An hour had raced by and Jeane and her friends were now tweeting about a band they were all going to see the following weekend. I’d never heard of the band but I was pretty certain they’d be the kind of band that I wouldn’t like, either all fey and jangly and singing about holding hands in ice cream parlours or so loud and jarring that they made your ears bleed.
I also wasn’t sure about correct Twitter etiquette. Did I say goodbye before I logged out like I did when I was in a chatroom? Or did I just go because they were all still wittering on about some band called The Fuck Puppets and wouldn’t even notice?
In the end I was saved by the bell. Or by my mother calling from the foot of the stairs about staying on the computer for too long or about the DVD they wanted me to watch with them or possibly the dangers of eating too much cold dim sum this close to bedtime. It was hard to tell.
I texted her to say I’d be down soon, even though I knew that drove her mad, and then made the startling discovery that in the time I’d been tweeting, I’d gained over fifty new Twitter followers, including Jeane herself. I suppose it was a big deal.
Jeane might have over half a million followers but she was only following a mere thousand people herself, which made me special. It made me one in five hundred, apparently.
My mean inner voice crowed triumphantly, ‘Ha ha! Fooled her.’ I tried to ignore it. I hadn’t fooled anyone; I’d just exchanged tweets with a girl who was friendlier on the internet than she was in the flesh. There was no more to it than that. I followed Jeane back, then turned off the computer so I could go downstairs and see what all the yelling had been about.
I
watched Barney and Scarlett closely over the next few days. Except they had no idea they were being watched because I was very, very stealth-like. Barney and Scarlett, however, were entirely un-stealth-like.
Now I knew what to look for I saw evidence of their treachery everywhere. It’s like when you discover a brand new word, and by the end of the day you’ve heard three other people on three separate occasions say this previously unheard word, because the word had been there all the time but you just hadn’t realised it. (And can I just say if Barney and Scarlett were a word it would be something clunky that felt wrong as you tried to sound it out like rambunctious or discombobulated?) Anyway, I digress: I was talking about REAL evidence of Barney and Scarlett’s crimes.

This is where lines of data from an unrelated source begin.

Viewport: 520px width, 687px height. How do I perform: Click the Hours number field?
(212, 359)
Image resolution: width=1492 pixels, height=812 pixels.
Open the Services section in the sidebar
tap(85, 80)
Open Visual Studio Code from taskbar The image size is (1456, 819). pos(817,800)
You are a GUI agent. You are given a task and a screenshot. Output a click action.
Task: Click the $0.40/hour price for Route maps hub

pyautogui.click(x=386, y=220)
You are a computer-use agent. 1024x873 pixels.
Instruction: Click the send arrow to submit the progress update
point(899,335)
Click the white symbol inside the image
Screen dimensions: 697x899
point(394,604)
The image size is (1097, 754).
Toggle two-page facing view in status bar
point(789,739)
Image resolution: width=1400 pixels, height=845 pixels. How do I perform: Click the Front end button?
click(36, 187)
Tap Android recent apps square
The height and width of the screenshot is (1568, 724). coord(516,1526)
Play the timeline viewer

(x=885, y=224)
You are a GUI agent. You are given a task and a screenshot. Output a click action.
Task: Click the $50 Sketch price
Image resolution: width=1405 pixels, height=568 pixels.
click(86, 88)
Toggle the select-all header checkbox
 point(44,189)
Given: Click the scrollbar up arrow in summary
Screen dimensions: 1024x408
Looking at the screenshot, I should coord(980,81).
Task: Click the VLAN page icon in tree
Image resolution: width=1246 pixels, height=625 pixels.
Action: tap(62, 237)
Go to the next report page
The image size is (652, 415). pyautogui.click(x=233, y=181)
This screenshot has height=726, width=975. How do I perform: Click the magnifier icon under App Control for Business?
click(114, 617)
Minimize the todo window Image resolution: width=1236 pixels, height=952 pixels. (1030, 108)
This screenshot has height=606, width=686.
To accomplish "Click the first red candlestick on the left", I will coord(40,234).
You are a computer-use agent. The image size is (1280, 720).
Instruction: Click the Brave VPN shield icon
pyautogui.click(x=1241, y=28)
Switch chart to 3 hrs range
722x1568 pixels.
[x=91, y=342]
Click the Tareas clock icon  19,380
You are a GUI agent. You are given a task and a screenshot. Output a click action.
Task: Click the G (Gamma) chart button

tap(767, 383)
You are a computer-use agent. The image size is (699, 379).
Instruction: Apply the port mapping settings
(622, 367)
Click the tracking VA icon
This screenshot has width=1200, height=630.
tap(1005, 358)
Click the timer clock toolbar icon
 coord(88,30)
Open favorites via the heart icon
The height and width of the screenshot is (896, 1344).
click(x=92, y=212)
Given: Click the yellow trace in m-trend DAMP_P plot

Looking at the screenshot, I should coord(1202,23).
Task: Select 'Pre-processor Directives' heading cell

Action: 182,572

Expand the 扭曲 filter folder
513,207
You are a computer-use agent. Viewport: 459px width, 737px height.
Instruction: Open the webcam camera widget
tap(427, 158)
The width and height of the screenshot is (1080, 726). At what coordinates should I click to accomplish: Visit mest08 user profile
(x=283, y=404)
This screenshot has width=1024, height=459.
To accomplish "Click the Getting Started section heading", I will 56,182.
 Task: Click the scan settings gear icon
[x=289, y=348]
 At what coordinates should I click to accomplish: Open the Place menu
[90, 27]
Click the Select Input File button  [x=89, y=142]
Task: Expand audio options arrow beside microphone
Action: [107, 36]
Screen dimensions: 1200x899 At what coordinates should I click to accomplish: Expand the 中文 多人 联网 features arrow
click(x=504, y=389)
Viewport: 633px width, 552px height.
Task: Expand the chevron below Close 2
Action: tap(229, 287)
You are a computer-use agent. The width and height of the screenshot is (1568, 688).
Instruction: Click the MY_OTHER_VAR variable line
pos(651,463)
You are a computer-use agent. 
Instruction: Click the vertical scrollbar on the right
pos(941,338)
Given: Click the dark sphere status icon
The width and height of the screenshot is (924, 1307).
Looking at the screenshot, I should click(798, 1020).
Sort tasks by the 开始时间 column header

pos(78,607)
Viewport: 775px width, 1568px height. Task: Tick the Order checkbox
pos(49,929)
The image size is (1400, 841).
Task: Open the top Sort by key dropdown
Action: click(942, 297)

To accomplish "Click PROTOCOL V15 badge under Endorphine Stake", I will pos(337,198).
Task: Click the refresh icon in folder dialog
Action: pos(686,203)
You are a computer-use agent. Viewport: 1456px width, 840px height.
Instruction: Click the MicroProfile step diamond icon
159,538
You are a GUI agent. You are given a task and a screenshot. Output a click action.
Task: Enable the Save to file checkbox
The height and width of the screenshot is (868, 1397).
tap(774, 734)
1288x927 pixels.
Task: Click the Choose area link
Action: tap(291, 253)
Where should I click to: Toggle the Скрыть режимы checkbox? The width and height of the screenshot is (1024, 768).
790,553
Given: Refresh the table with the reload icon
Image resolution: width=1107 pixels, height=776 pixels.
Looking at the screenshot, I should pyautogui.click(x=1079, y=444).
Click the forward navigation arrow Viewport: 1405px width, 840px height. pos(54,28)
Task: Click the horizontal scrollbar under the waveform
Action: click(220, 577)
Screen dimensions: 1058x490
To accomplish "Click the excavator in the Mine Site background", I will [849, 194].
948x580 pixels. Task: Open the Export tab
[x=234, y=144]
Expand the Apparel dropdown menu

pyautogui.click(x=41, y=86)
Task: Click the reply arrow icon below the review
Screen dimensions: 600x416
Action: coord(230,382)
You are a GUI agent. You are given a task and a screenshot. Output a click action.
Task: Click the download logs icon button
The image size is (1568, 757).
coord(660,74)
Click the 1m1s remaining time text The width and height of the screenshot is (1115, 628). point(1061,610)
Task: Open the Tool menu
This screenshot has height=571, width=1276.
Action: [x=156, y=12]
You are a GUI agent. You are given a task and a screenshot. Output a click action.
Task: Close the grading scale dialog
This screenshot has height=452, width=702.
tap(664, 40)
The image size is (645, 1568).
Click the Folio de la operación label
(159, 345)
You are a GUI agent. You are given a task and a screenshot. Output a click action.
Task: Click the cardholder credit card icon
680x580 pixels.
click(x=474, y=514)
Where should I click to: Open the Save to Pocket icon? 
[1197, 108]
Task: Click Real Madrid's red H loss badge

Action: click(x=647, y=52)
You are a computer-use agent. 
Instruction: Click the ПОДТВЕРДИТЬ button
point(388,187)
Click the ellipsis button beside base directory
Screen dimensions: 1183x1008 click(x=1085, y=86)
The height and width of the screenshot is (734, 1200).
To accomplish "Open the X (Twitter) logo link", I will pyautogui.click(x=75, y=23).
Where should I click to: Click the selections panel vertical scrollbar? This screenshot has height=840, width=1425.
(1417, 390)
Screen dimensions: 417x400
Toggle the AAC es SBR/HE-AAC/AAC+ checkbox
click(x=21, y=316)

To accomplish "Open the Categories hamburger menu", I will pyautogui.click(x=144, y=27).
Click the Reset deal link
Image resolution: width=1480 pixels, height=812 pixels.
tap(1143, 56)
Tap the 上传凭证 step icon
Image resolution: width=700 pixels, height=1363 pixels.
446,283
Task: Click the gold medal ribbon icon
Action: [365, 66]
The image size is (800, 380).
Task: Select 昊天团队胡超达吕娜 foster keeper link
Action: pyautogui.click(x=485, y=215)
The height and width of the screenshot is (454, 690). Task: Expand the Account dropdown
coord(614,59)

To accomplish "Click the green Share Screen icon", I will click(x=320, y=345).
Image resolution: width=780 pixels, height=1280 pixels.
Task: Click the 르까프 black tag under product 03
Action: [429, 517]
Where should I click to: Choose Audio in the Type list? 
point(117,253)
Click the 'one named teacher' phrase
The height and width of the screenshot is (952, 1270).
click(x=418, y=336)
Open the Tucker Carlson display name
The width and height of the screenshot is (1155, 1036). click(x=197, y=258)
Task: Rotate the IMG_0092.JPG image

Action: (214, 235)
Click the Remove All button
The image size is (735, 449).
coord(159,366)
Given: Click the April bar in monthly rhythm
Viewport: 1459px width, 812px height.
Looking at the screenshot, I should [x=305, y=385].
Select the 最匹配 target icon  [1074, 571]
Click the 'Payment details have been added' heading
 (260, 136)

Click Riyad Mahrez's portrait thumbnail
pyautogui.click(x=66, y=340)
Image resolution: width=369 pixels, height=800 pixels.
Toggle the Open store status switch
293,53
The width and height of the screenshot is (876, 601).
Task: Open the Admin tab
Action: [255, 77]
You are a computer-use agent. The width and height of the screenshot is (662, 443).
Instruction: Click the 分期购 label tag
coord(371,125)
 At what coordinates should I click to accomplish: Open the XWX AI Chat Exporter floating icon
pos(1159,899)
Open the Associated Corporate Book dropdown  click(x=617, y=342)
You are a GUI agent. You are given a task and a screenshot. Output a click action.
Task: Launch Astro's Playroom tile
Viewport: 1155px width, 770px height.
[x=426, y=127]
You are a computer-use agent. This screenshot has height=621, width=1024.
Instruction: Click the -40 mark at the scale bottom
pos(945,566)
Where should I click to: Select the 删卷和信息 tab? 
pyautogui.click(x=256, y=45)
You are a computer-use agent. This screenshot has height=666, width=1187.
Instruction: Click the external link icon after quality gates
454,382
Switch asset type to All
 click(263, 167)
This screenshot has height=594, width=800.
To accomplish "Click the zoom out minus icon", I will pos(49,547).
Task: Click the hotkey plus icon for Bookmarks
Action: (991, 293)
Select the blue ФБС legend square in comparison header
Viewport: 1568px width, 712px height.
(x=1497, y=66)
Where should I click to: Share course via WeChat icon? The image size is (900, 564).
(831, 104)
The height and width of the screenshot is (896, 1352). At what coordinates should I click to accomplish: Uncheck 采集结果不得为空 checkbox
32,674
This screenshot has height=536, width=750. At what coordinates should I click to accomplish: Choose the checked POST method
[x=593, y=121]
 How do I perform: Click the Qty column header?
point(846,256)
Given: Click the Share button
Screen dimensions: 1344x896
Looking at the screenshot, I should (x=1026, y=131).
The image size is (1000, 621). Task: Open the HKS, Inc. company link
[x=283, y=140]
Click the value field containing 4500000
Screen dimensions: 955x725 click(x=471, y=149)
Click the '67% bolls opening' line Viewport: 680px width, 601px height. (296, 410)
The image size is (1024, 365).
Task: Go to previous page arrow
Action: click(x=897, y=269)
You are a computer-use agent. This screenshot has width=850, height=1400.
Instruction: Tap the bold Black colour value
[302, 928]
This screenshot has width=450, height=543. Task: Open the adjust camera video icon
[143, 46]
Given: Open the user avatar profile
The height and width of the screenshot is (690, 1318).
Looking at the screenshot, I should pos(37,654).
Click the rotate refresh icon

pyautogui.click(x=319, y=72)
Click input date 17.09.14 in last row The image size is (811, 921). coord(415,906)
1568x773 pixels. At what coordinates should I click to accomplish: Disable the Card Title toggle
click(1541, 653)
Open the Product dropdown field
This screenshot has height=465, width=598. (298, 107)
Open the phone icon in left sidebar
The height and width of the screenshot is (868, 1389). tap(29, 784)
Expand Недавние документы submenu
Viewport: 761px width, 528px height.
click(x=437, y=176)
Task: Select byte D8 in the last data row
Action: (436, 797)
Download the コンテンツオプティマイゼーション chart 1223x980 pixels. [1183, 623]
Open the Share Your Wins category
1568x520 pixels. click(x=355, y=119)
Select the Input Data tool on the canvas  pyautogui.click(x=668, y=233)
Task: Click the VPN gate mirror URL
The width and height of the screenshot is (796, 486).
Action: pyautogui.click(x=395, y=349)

For instance, Scarlett commented on every single one of Barney’s Facebook status updates, even though they were very
boring. ‘Thinking of eating an apple. Should I have a red one or a green one?’ he’d type, and within five minutes Scarlett would have commented with a ‘ROFL’. Except she didn’t even capitalise it, she used all lower case, like she was too stupid to figure out the shift key. She was also fond of ‘lmao’ and ‘lol’ and was obviously so stupid that I wondered how she managed to get to school without being run over.
There were other signs, too, that suggested Barney was doing more than guiding Scarlett through the minefield that was GCSE Maths. He was meant to tutor her for one hour after school on Tuesdays and Thursdays but I noticed that actually he was nowhere to be found on Tuesday and Thursday evenings at all. He wasn’t on Twitter or Facebook or Google Chat and he certainly wasn’t answering his phone.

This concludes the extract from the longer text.